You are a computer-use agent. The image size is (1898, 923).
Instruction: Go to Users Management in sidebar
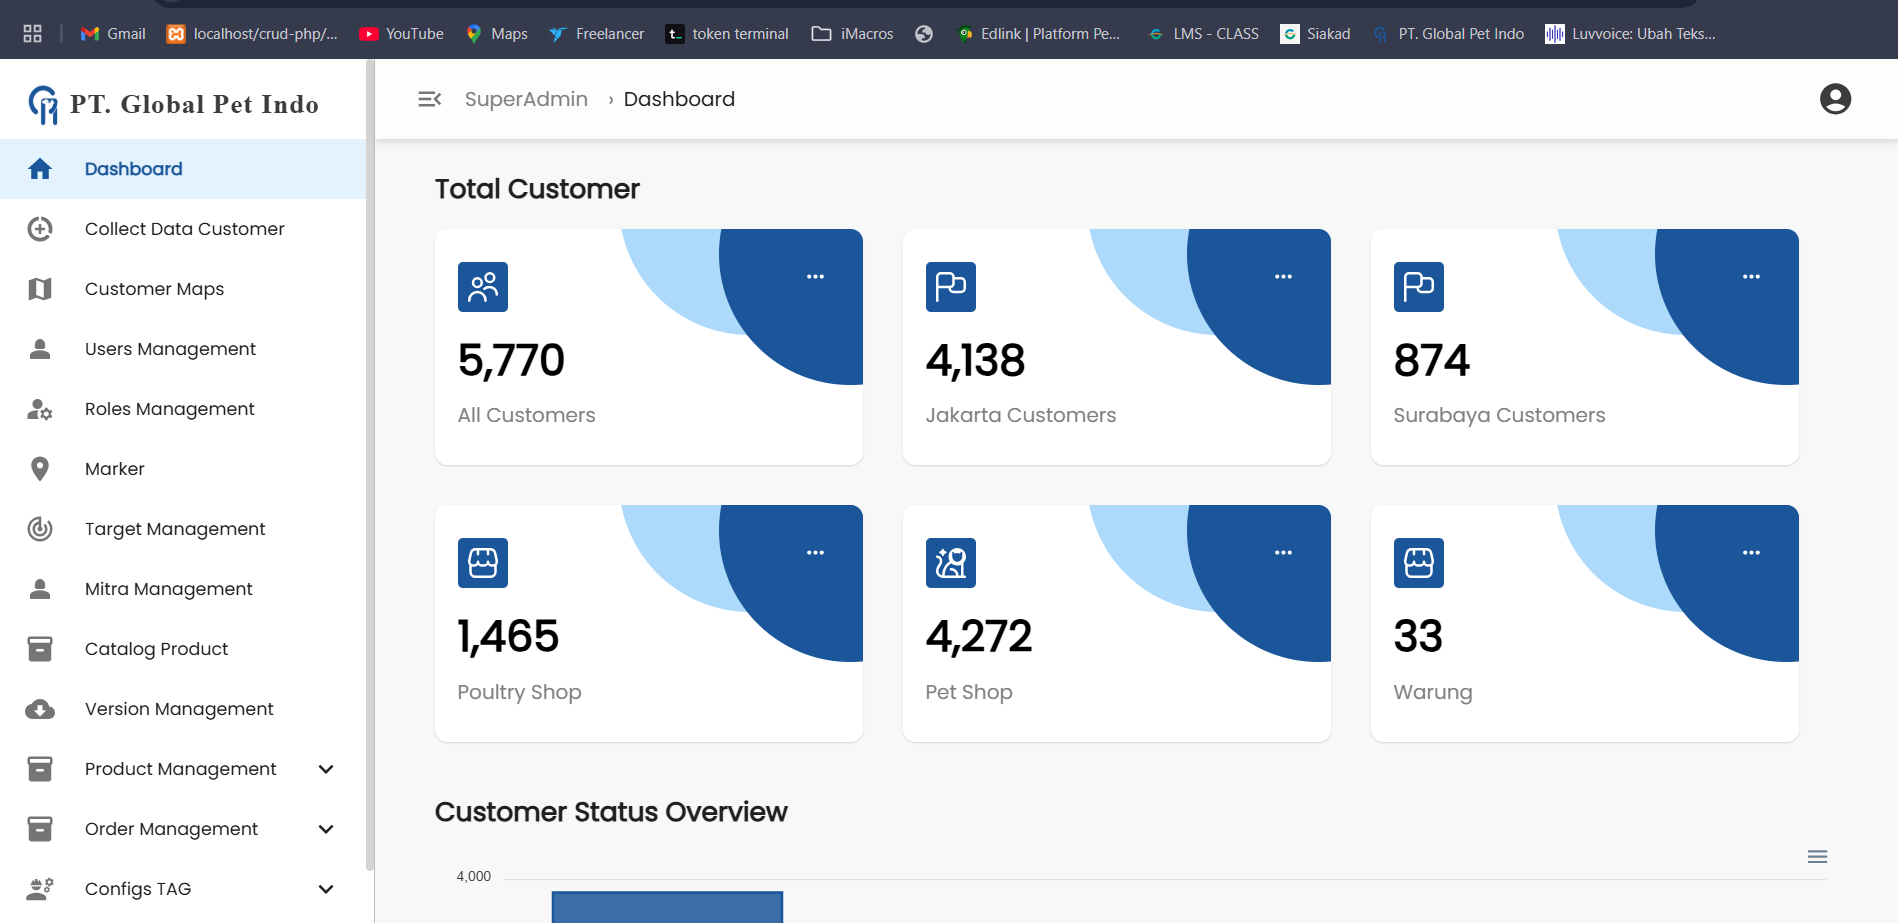170,349
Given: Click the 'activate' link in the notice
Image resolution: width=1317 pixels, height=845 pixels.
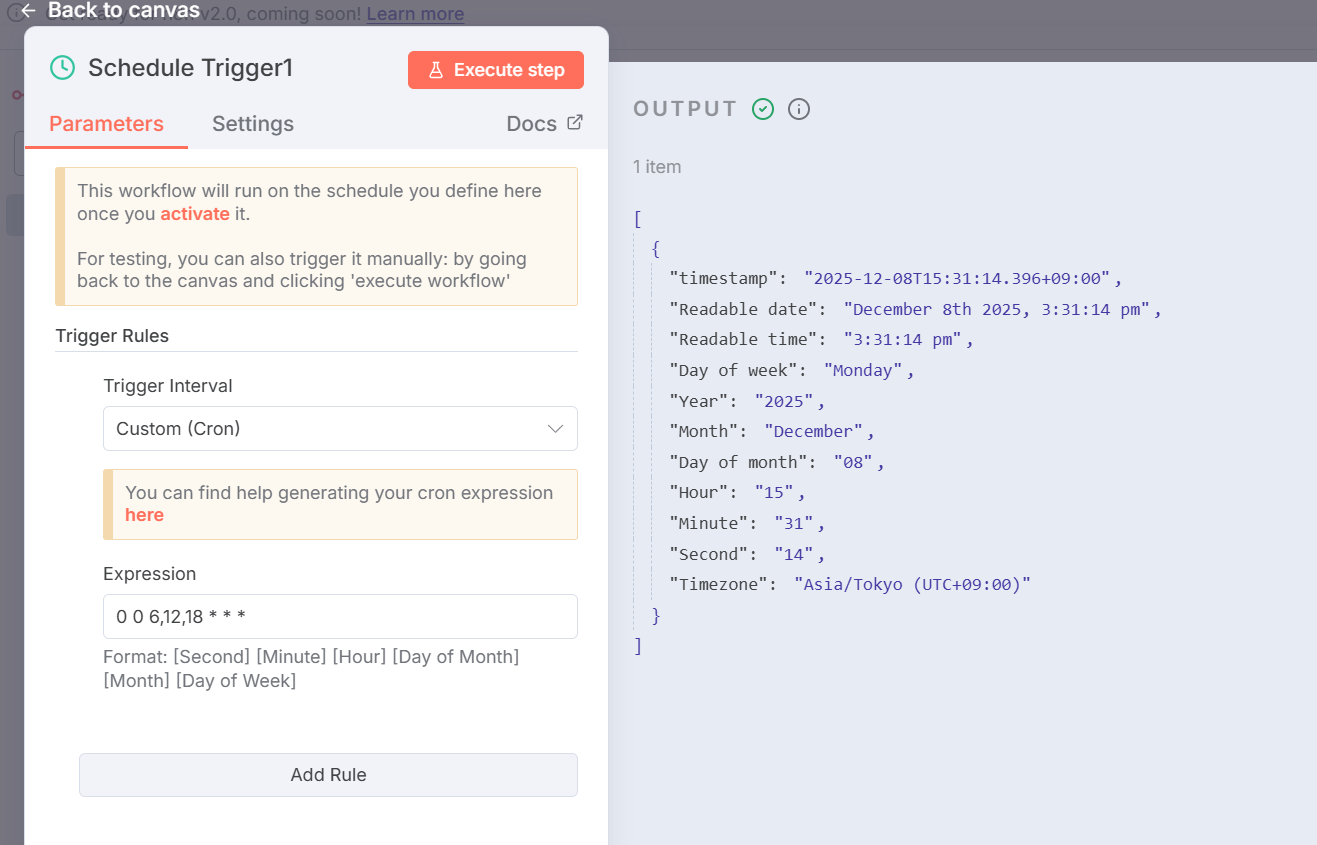Looking at the screenshot, I should coord(195,214).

==========

**What you should do:** Only the text of the records belongs in the answer; reproduce it verbatim, with no pictures.

**Exercise solution:**
You are a computer-use agent. The image size is (1898, 923).
Instruction: Go to Users Management in sidebar
170,349
Given: Click the 'activate' link in the notice
Image resolution: width=1317 pixels, height=845 pixels.
Looking at the screenshot, I should coord(195,214).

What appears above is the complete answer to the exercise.